[Records from a data source]

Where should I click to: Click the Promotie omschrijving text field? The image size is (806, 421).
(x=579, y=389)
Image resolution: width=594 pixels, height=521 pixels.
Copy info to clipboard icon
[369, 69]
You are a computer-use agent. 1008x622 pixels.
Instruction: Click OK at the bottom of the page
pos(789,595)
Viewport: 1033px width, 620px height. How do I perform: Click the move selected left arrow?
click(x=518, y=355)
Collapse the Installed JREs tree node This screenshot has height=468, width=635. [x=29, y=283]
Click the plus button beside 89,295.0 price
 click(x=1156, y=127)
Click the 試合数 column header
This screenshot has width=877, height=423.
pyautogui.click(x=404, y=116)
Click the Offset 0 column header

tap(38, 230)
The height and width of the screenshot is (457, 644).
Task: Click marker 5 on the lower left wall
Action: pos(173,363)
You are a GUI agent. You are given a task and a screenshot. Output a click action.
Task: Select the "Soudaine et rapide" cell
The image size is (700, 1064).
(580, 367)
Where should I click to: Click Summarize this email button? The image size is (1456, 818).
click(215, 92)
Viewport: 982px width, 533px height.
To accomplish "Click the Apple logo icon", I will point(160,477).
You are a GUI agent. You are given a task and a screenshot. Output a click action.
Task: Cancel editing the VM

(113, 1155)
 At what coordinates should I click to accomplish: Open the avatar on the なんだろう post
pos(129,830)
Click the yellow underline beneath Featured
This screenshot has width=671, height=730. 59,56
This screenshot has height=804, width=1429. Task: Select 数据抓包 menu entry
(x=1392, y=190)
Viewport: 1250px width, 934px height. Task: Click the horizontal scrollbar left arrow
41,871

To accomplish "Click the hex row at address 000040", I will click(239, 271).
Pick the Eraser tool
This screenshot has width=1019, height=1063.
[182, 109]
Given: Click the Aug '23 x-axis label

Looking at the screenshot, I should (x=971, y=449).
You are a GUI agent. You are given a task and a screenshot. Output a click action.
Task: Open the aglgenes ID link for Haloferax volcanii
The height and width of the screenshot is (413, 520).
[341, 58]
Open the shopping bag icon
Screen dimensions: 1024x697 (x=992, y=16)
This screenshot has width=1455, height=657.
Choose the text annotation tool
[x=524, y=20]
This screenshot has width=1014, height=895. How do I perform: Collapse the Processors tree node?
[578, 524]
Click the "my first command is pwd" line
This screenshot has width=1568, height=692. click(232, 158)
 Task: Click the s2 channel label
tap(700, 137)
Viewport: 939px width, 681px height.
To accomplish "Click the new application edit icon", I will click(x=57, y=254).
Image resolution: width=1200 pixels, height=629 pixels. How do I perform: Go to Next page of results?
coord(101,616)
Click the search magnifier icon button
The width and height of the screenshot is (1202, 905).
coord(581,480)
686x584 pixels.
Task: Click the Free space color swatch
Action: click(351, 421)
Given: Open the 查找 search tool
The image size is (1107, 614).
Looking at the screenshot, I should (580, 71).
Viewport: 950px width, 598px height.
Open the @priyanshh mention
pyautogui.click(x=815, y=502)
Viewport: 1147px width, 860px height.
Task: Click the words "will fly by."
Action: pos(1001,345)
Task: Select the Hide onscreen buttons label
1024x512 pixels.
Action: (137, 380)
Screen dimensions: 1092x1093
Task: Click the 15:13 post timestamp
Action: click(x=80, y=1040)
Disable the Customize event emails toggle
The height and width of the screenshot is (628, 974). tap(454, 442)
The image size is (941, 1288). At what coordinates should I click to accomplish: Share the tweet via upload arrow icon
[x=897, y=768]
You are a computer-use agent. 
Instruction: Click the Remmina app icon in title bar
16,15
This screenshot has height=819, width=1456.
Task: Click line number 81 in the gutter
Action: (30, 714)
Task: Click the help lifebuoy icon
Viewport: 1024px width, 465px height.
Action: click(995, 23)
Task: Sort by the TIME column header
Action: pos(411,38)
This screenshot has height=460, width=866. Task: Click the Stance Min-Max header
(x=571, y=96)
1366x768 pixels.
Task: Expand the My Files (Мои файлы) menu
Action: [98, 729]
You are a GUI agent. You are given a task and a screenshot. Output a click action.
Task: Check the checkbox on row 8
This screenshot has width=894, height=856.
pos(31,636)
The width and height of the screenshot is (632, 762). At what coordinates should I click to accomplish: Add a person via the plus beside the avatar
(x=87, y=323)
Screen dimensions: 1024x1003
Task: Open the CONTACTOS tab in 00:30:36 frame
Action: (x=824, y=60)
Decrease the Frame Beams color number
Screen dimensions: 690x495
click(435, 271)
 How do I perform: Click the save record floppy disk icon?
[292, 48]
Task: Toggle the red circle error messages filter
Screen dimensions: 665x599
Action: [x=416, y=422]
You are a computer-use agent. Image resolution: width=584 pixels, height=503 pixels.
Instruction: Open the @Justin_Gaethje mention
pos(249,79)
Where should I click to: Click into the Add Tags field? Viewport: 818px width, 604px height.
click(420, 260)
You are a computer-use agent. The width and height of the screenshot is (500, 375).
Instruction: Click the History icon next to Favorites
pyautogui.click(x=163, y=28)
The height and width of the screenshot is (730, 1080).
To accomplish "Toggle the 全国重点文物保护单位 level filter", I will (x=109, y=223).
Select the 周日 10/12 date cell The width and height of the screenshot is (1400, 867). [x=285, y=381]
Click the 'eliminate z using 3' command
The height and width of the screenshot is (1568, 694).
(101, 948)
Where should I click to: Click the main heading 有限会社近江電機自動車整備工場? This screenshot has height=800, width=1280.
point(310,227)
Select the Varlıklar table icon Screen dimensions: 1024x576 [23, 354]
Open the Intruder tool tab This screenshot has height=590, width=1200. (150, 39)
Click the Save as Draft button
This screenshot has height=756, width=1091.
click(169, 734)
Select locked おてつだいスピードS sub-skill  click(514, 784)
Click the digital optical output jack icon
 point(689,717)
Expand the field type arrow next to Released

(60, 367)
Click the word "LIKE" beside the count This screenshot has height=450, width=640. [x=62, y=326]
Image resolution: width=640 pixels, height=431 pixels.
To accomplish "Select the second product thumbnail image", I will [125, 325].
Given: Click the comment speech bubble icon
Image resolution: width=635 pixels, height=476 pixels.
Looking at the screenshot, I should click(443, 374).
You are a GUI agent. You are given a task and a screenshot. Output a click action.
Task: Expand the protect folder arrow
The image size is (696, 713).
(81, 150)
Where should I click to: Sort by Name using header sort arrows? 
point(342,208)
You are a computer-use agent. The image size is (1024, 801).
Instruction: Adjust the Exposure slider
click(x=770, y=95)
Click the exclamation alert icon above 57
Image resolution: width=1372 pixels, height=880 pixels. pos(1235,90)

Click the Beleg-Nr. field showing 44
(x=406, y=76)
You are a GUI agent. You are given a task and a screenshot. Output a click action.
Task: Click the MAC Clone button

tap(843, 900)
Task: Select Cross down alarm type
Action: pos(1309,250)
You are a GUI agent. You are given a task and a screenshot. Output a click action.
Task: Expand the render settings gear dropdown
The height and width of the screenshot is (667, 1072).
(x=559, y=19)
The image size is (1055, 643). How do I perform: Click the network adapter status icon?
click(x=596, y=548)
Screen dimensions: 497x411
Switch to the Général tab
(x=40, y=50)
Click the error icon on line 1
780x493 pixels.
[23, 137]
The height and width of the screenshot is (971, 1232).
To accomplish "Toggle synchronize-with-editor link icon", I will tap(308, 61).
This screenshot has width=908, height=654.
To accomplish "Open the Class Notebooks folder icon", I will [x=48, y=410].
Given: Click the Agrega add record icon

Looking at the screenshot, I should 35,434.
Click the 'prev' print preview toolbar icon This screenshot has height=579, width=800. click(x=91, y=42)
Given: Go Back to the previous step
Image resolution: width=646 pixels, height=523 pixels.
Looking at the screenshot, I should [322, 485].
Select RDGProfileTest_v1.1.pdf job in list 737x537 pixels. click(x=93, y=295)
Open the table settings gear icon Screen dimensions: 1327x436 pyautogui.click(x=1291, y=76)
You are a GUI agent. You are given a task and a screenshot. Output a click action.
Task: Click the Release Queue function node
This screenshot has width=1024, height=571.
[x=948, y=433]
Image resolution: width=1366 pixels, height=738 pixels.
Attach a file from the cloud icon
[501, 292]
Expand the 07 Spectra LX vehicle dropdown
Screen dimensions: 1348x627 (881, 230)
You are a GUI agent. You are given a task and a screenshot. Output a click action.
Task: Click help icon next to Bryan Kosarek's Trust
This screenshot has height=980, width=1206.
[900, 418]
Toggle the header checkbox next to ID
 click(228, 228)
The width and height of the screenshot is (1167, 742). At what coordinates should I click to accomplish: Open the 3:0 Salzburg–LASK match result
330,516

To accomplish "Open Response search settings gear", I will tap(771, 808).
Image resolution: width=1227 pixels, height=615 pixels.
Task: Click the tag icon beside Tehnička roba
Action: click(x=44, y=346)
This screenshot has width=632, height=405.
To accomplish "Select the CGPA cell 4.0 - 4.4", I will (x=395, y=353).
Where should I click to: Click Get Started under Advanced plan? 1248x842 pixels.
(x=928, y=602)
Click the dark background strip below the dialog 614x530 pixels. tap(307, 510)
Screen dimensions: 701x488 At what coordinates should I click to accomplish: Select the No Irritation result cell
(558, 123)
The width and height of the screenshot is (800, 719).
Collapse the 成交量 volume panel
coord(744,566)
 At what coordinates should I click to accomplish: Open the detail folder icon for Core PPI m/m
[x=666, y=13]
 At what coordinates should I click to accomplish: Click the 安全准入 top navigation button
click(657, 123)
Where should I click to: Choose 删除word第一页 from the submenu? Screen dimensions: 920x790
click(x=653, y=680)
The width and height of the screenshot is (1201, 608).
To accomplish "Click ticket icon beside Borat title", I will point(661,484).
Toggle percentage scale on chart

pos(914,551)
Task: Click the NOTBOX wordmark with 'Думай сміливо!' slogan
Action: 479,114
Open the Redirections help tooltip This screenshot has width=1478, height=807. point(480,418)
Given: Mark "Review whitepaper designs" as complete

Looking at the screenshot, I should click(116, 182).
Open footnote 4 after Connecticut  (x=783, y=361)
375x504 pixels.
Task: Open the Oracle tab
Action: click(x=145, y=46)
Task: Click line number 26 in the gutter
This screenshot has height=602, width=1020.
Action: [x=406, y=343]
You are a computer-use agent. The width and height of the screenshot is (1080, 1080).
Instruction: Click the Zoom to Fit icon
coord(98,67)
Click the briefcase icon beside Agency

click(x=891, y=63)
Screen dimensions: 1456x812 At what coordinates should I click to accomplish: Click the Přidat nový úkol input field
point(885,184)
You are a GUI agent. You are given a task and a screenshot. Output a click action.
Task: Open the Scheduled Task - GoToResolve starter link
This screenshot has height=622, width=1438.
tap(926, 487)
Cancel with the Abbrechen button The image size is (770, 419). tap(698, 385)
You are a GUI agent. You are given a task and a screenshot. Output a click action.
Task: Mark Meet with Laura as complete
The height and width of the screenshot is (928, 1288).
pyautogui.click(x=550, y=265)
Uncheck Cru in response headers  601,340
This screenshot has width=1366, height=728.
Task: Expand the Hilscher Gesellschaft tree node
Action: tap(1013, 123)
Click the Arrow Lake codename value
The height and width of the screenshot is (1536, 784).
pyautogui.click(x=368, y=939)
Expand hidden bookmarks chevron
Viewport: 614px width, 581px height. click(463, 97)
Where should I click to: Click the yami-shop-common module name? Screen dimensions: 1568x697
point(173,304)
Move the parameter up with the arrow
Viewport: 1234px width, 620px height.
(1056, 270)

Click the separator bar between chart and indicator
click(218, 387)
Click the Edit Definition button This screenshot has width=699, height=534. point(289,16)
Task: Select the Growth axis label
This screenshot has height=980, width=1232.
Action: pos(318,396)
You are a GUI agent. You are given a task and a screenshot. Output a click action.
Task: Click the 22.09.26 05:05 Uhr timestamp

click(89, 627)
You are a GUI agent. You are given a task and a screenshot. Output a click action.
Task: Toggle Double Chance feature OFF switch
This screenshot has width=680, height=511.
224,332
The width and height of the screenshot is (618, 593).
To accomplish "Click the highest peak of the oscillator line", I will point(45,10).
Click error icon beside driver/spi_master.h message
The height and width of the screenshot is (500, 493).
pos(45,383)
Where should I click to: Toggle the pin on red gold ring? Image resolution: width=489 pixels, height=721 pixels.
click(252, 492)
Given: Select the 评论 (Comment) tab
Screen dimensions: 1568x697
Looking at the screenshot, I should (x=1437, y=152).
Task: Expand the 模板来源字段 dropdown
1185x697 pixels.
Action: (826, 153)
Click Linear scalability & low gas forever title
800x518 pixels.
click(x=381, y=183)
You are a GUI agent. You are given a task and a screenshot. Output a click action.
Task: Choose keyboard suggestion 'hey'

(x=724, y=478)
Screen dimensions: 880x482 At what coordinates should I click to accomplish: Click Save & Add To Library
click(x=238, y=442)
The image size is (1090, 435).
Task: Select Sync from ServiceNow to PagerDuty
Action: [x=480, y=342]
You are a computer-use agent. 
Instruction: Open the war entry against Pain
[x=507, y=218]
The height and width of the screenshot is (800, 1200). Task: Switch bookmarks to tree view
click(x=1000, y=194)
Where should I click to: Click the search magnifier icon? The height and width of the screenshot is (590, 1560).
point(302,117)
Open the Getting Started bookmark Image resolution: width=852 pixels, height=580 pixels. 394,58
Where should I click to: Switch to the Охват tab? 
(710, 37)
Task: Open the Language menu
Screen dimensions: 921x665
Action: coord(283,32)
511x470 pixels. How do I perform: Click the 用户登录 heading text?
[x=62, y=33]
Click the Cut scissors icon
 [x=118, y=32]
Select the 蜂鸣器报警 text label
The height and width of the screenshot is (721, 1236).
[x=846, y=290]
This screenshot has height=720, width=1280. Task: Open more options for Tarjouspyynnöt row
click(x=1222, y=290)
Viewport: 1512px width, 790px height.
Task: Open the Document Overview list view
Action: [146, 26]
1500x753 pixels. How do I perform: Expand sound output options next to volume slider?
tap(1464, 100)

* _ACTIVITY_
Look through the records and gather every line containing "filter".

* _EXERCISE SOLUTION_
Task: Toggle the red circle error messages filter
To accomplish "Toggle the 全国重点文物保护单位 level filter", I will (x=109, y=223).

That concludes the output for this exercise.